Fans tuning back into Revolution last night were rocked by a second significant death in just eleven episodes. After months of failed rescue attempts Charlie (Tracy Spiridakos) finally managed to rescue her little brother Danny (Graham Rogers) only to lose him to machine gun fire from one of Monroe’s relentless choppers.
Danny’s death came at a crucial moment in the show’s return episode “Stand Off” when the rebels were pinned down and outgunned. Miles (Billy Burke) had suffered injuries from an explosion and while Charlie and Rachel (Elizabeth Mitchell) ran to rescue him, Danny, relegated to safety by his family until now, took the opportunity to blow the chopper from the sky and rescue his friends … but not without suffering multiple fatal injuries from a spray of uncontrolled gunfire from the wildly spinning helicopter. Danny’s death, just one episode into the show’s second half has left many fans stunned, and wondering just what the show’s writers have in store over the coming weeks.

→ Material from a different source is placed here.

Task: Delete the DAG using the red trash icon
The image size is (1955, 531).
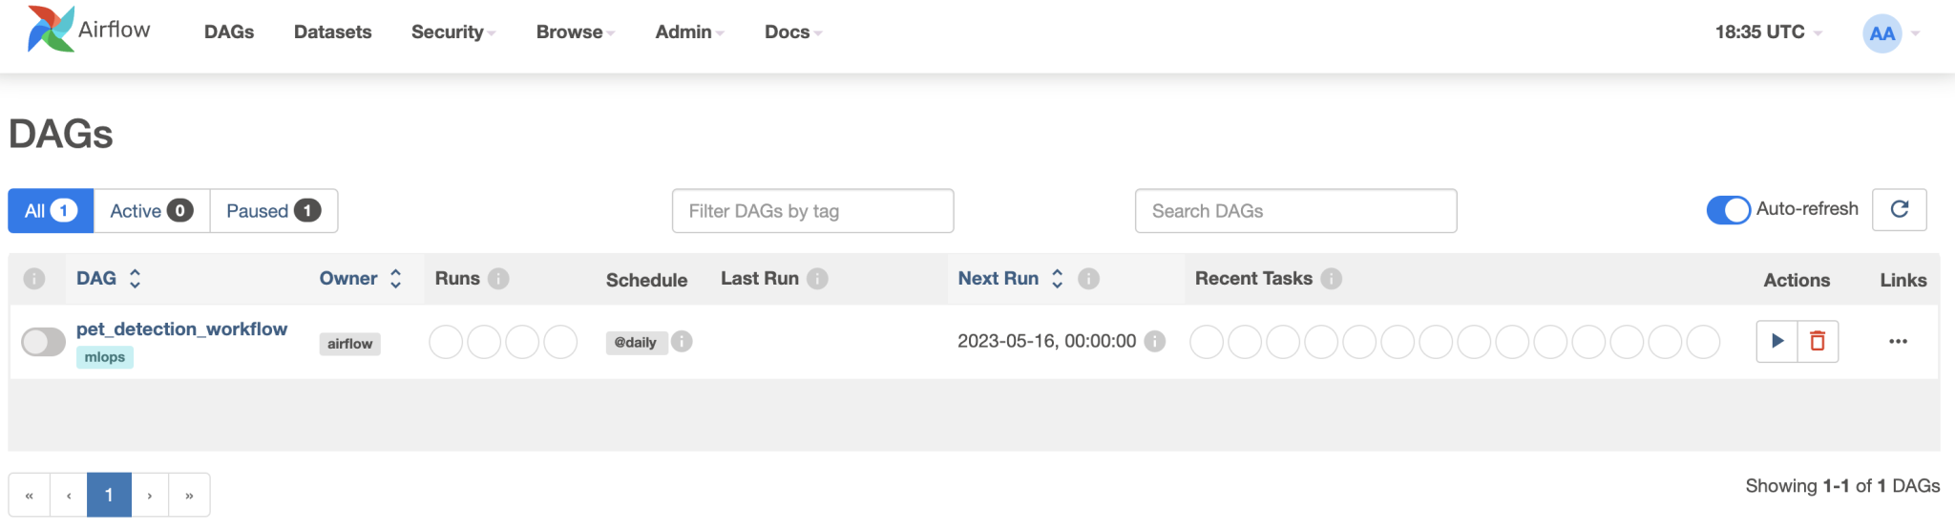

ScreenSpy spoke to Revolution creator Eric Kripke some days before the episode aired. Although Kripke swore us to secrecy on the show’s spectacular “thermo-nuclear” secret, he did talk openly about Danny’s tragic death, saying, “I think it’s exactly the right type of shocking development that really ramps everybody up emotionally in their mission and also for the second half of the season. It really emotionally escalates everything.”

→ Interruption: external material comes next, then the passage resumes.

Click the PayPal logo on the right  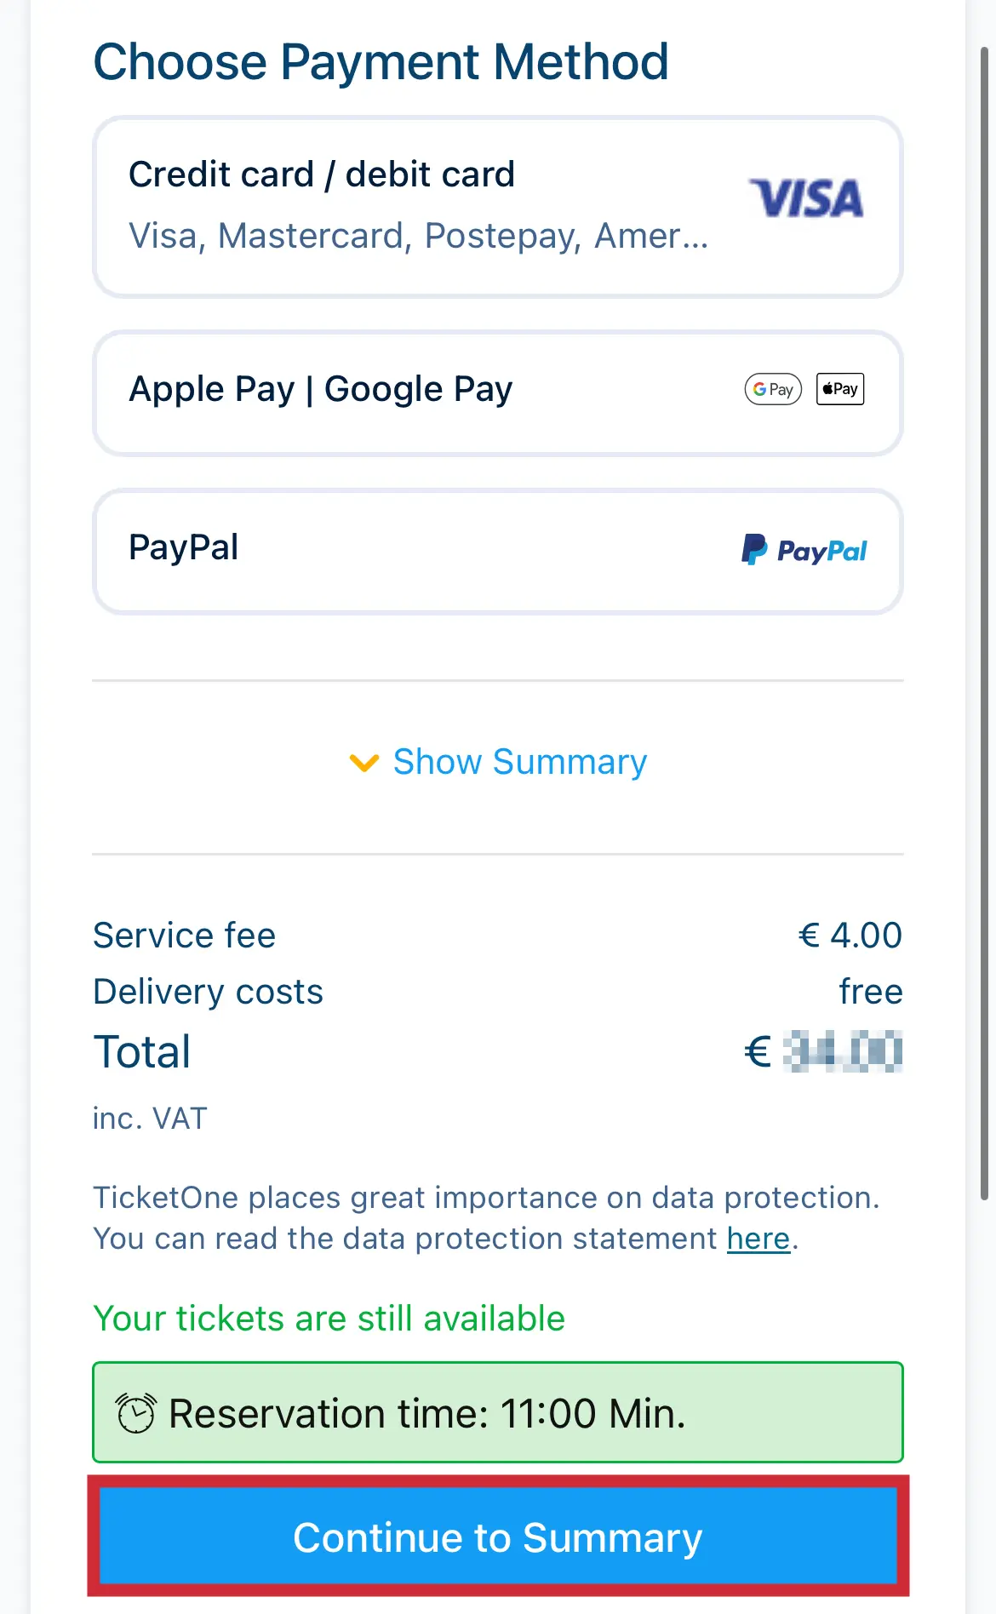804,550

With the show on hiatus for so long, was there ever a doubt that Danny’s death, on the first new episode in four months, might produce a negative reaction among fans?

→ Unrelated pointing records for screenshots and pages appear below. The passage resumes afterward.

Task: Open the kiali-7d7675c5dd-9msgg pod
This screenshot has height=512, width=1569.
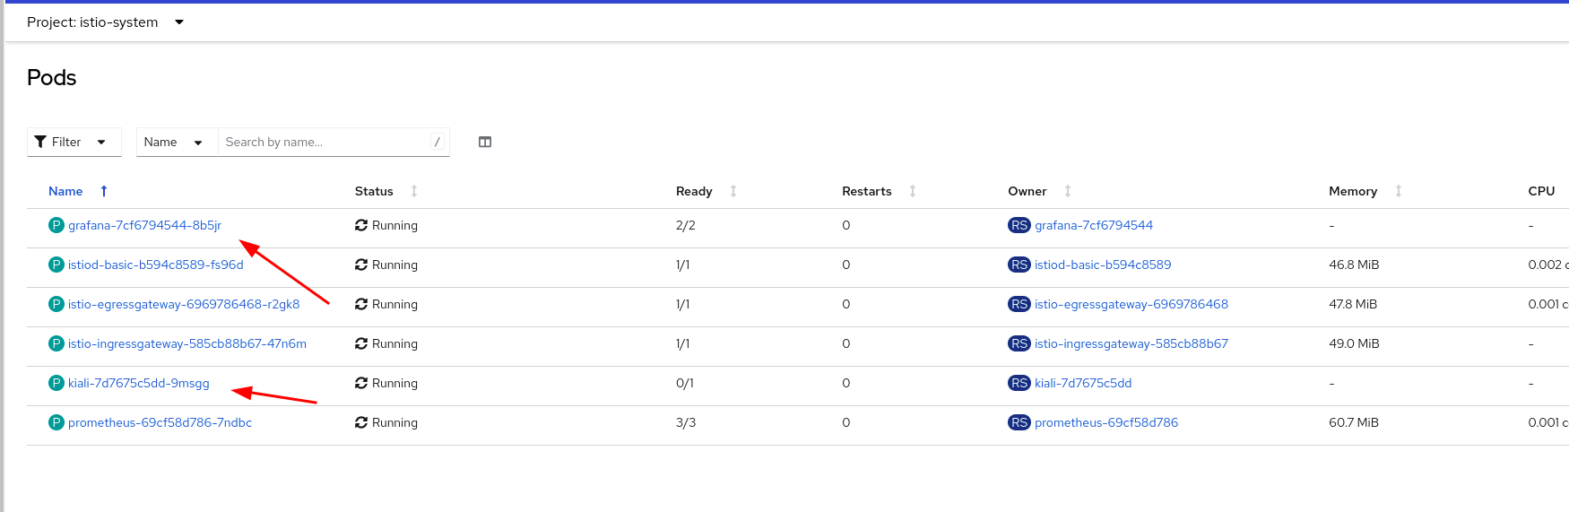Action: point(139,383)
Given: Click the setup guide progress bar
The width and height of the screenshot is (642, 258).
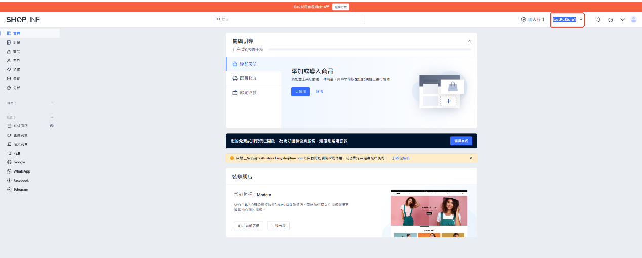Looking at the screenshot, I should coord(370,50).
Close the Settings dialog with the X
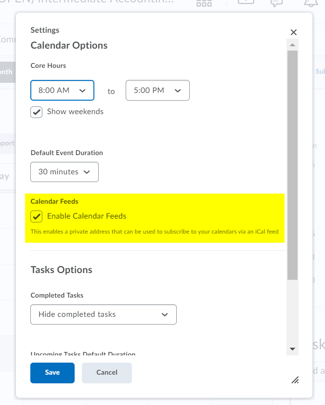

“Any time you’re off the air for four months you hold your breath and you hope fans come back,” Kripke admitted. “We take solace and encouragement from a few things. There’s a long history of genre television taking these huge breaks – like Walking Dead or Game of Thrones – and because the second half of the season is such a different mission, with different quests and a different energy than the first half, it really does feel like a natural break. It feels like it’s its own particular season of television. The first half and the drive to find Danny was a prologue to it opening up into a much larger and epic and exciting story. The break really gave the writers and the producers and the actors a minute to really explore what was working about the show and what wasn’t working and how to make it better.”
What do you think? Was Danny’s death a necessary story development? What did Rachel remove from Danny in the episode’s closing moments and how will the shocking events of Revolution’s first new episode help open up the story over the weeks to come?